From the line that contains "This screenshot has height=784, width=1520." through the end of the records below, write out each line exactly as it appears, but not the pictures.
==*==
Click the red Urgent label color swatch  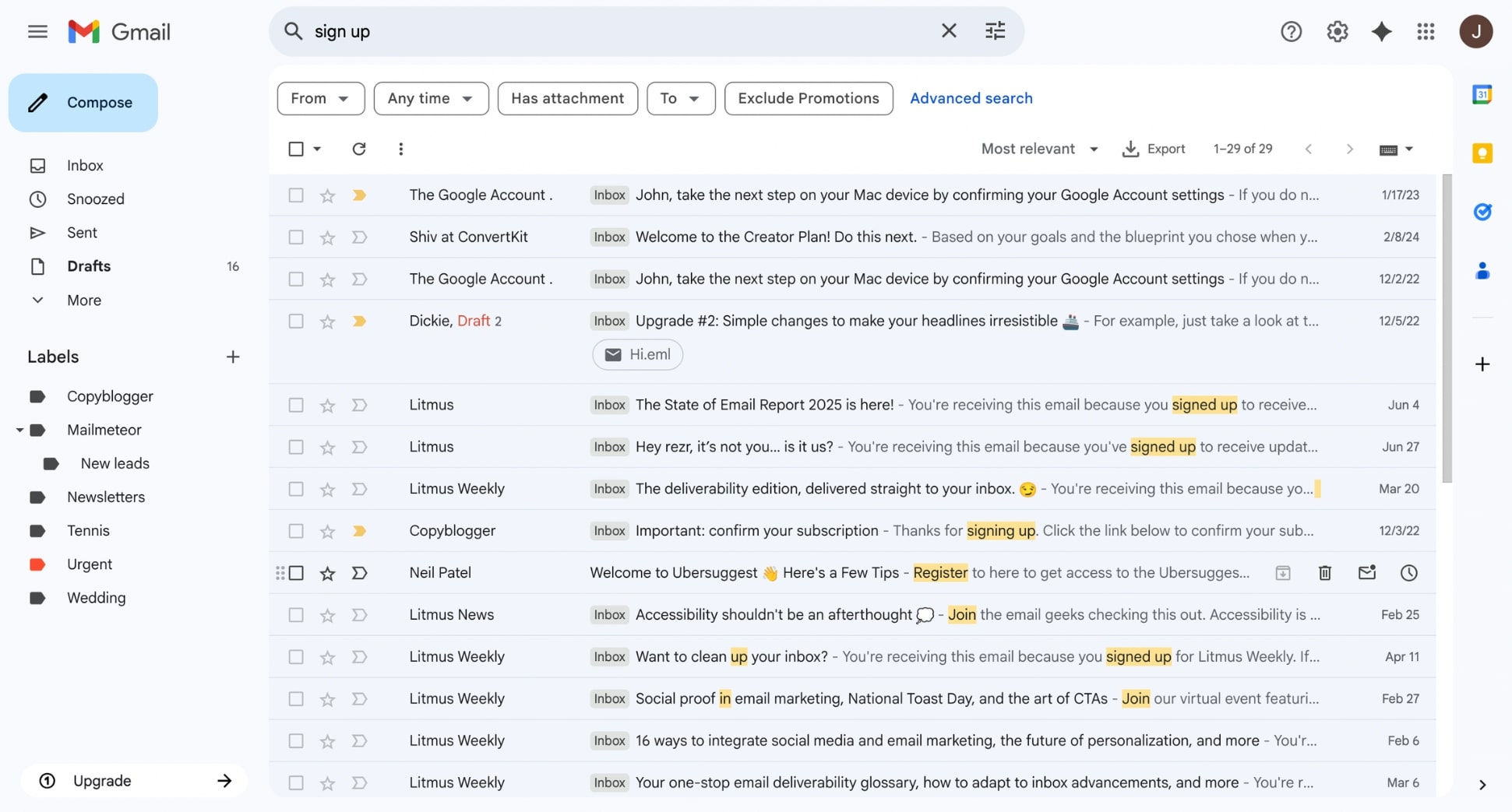coord(37,564)
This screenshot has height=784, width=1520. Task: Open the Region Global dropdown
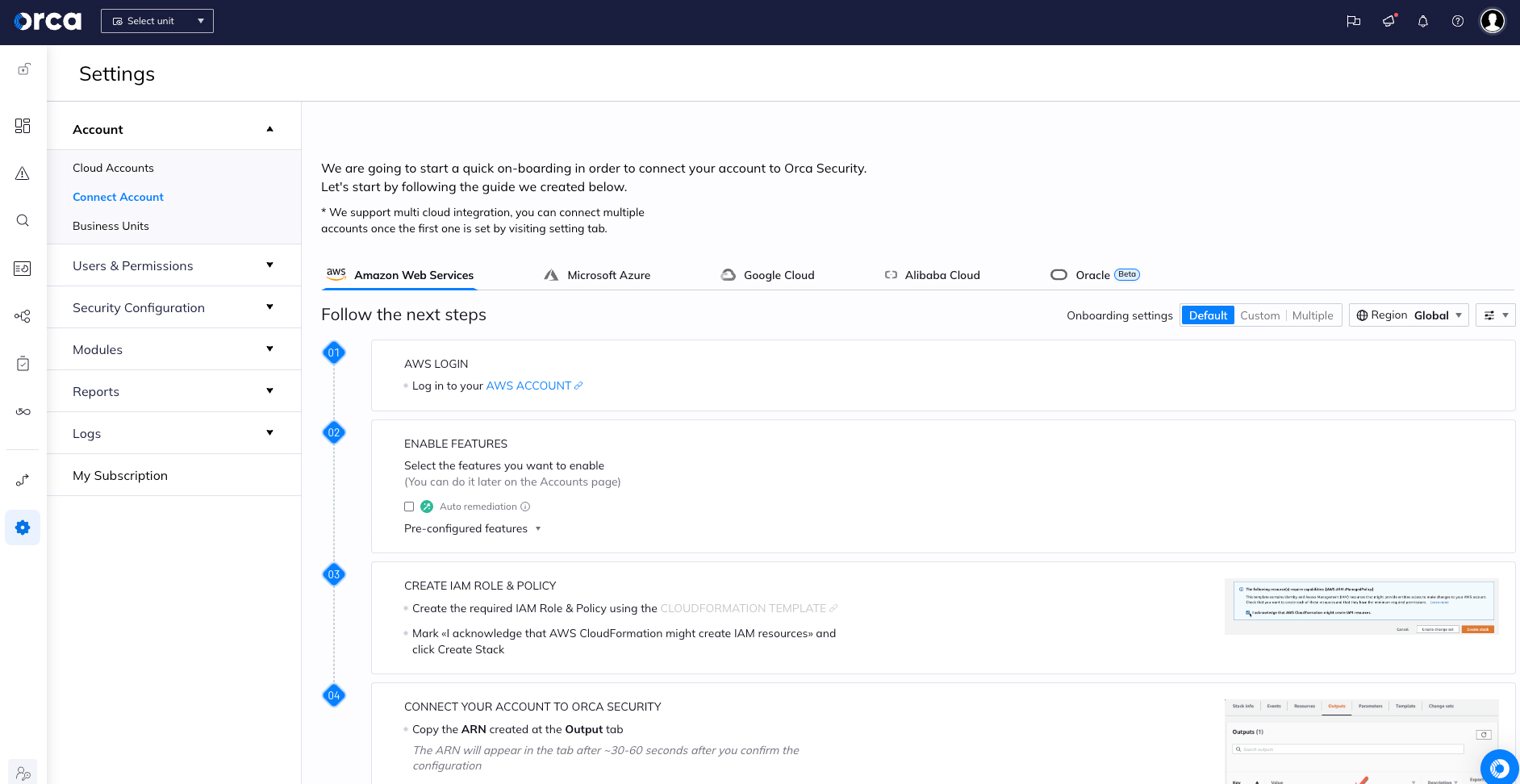(x=1409, y=315)
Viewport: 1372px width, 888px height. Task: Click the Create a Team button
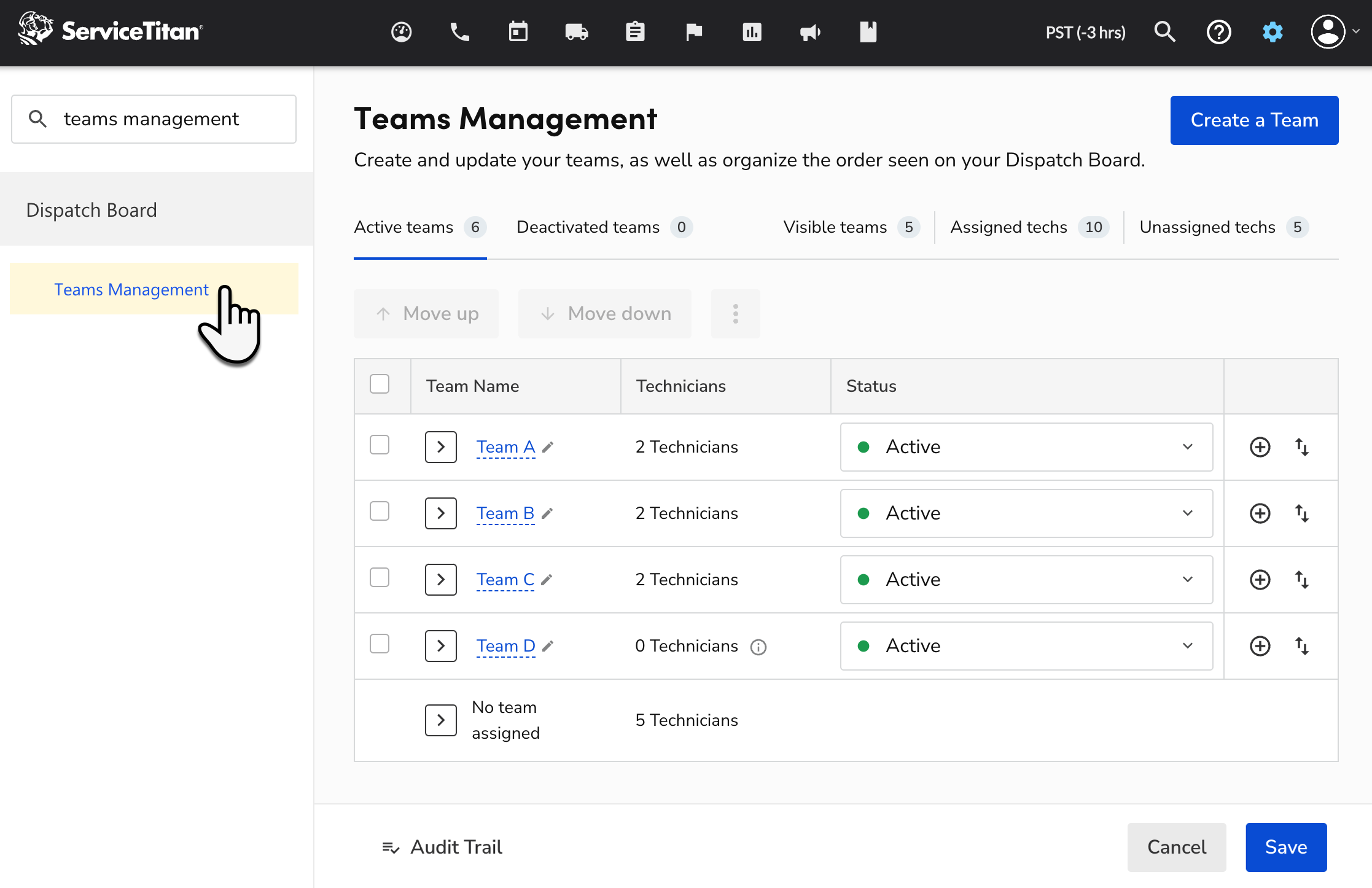[x=1254, y=120]
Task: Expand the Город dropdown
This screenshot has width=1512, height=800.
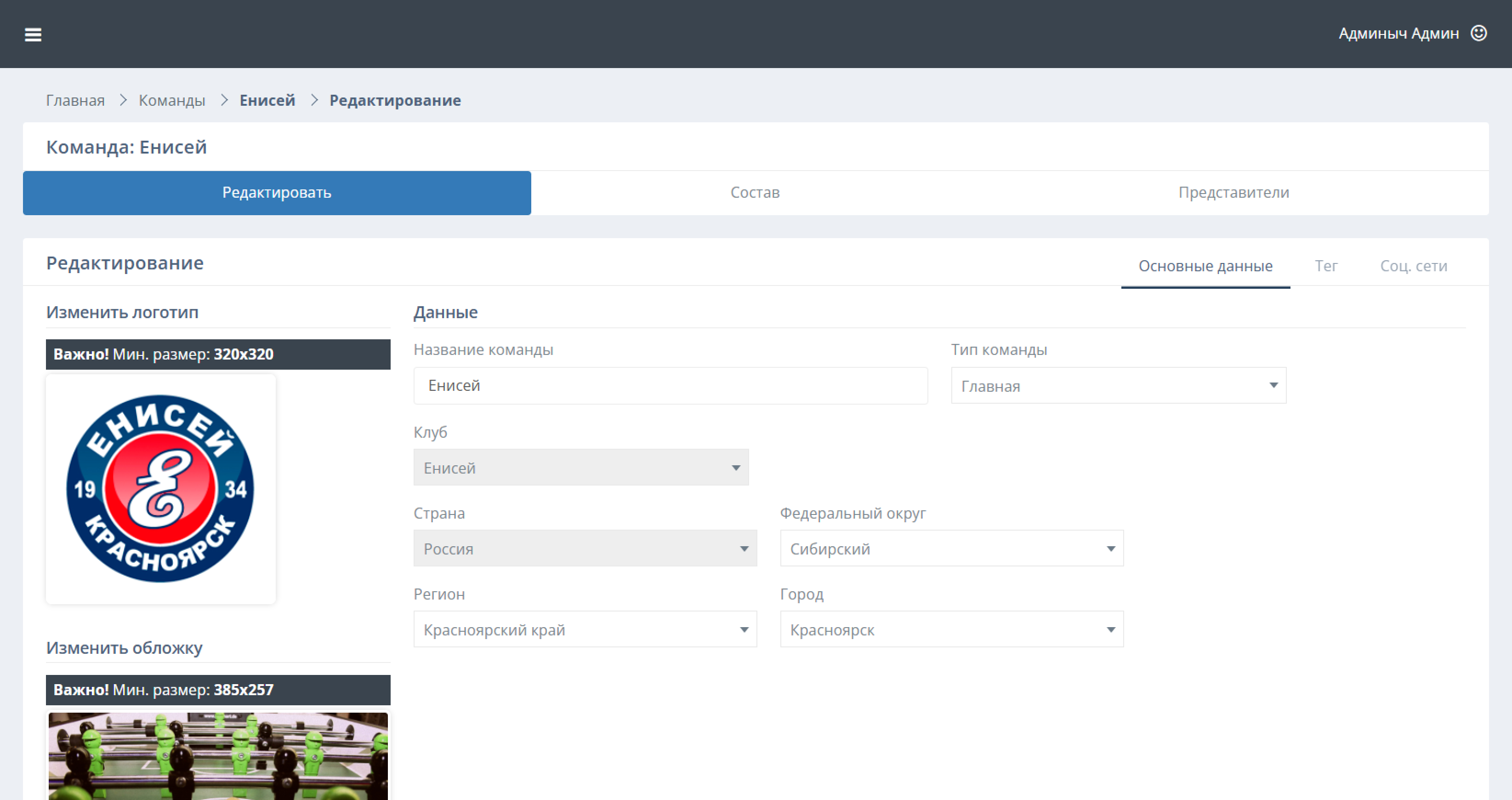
==*==
◆ **Expected output**
This screenshot has height=784, width=1520. Task: Open the Region Global dropdown
(x=1409, y=315)
Viewport: 1372px width, 888px height. Task: Click the Create a Team button
[x=1254, y=120]
Task: Expand the Город dropdown
This screenshot has width=1512, height=800.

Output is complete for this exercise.